• **Your objective**:
Copy nothing but the line with "This screenshot has" and the lines that follow it to the end of the entries below, and keep the pictures out.

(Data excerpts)
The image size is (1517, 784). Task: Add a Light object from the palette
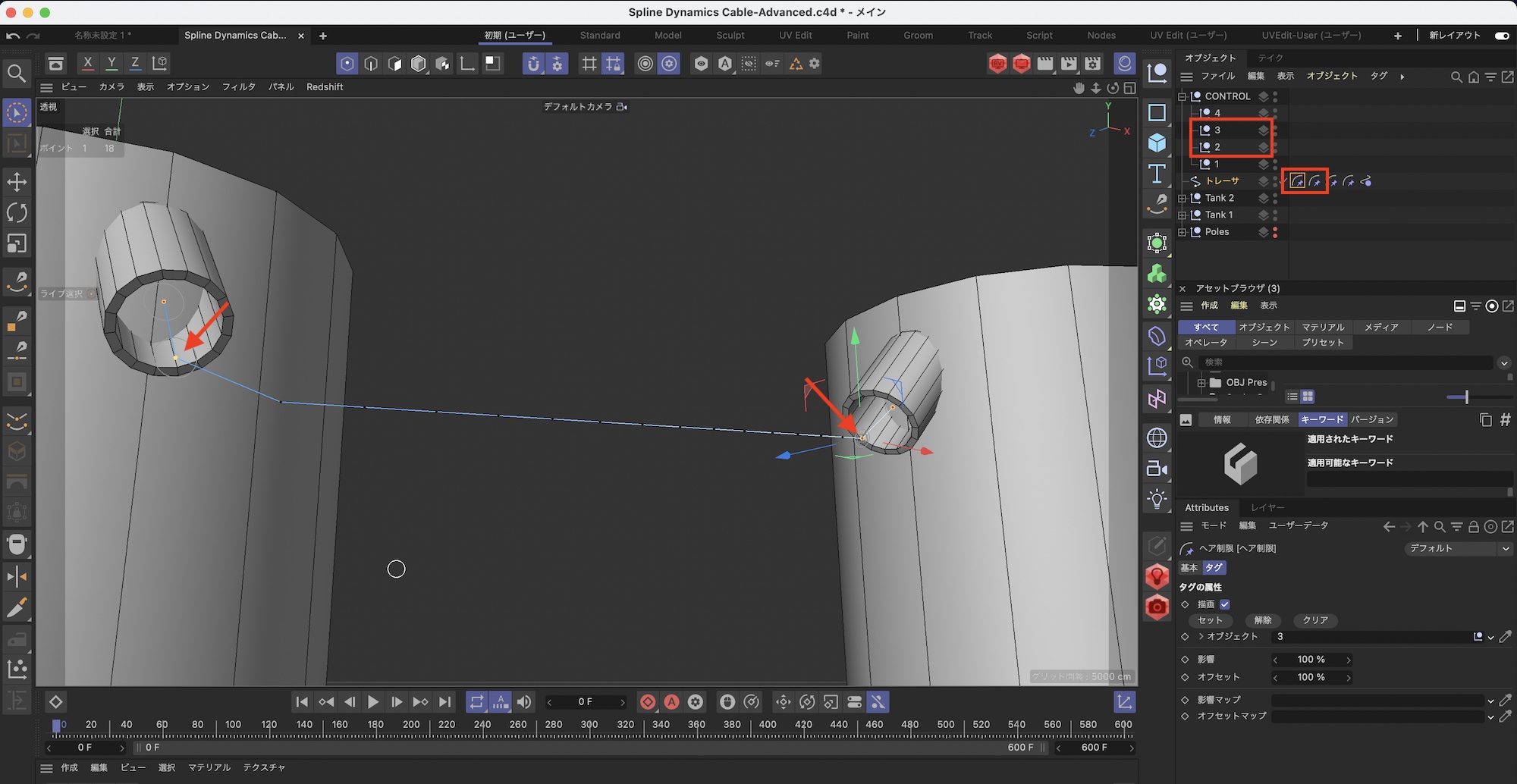coord(1157,499)
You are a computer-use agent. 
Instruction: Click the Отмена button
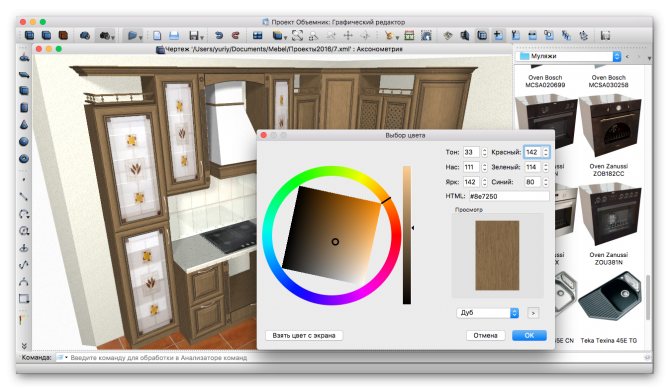click(485, 335)
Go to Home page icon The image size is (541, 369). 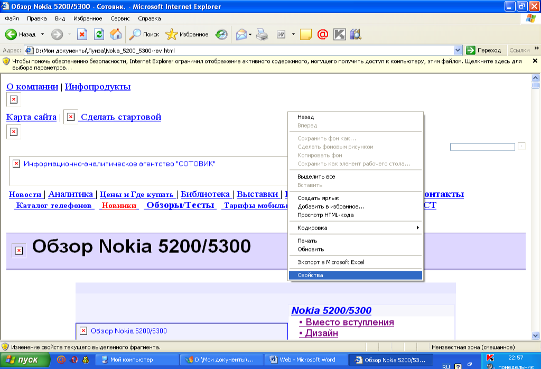click(116, 34)
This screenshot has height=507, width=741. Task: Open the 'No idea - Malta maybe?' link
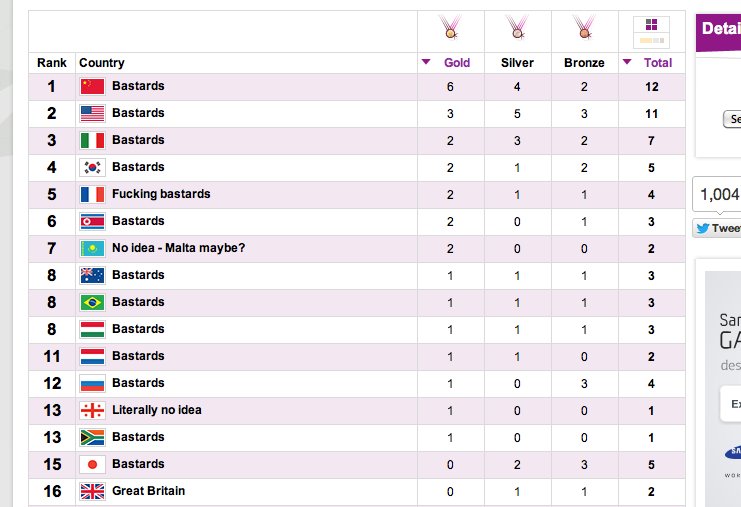coord(178,248)
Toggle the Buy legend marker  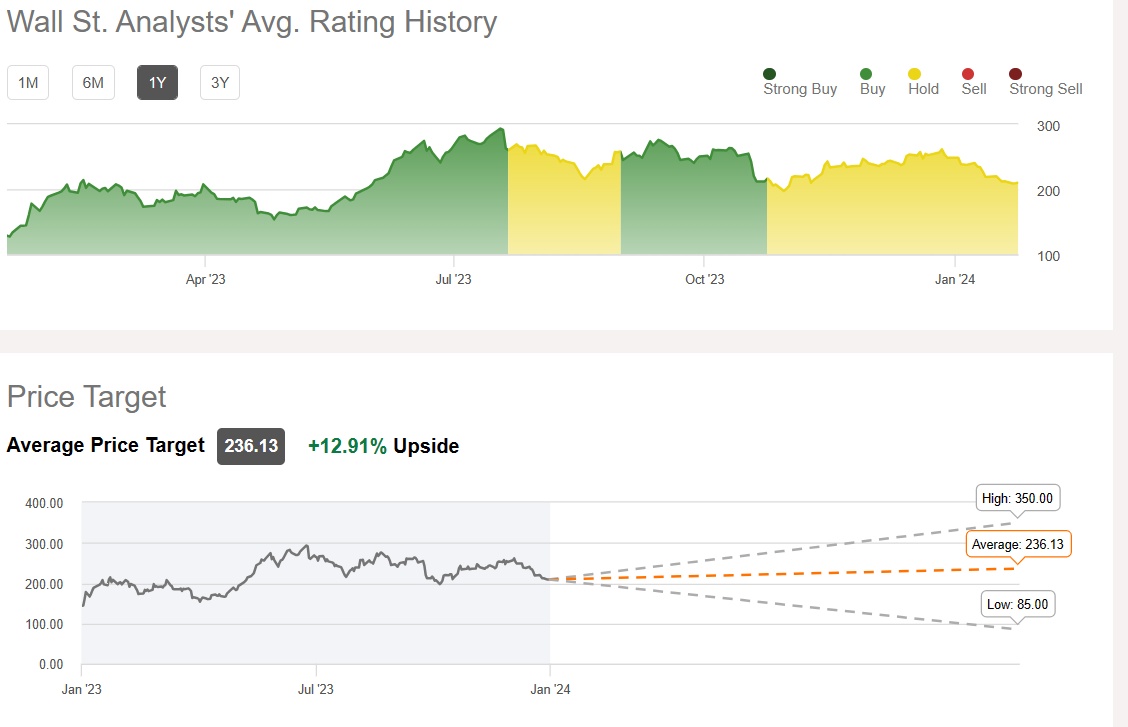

• **Response to the task**:
This screenshot has height=507, width=741. Task: Open the 'No idea - Malta maybe?' link
coord(178,248)
Toggle the Buy legend marker  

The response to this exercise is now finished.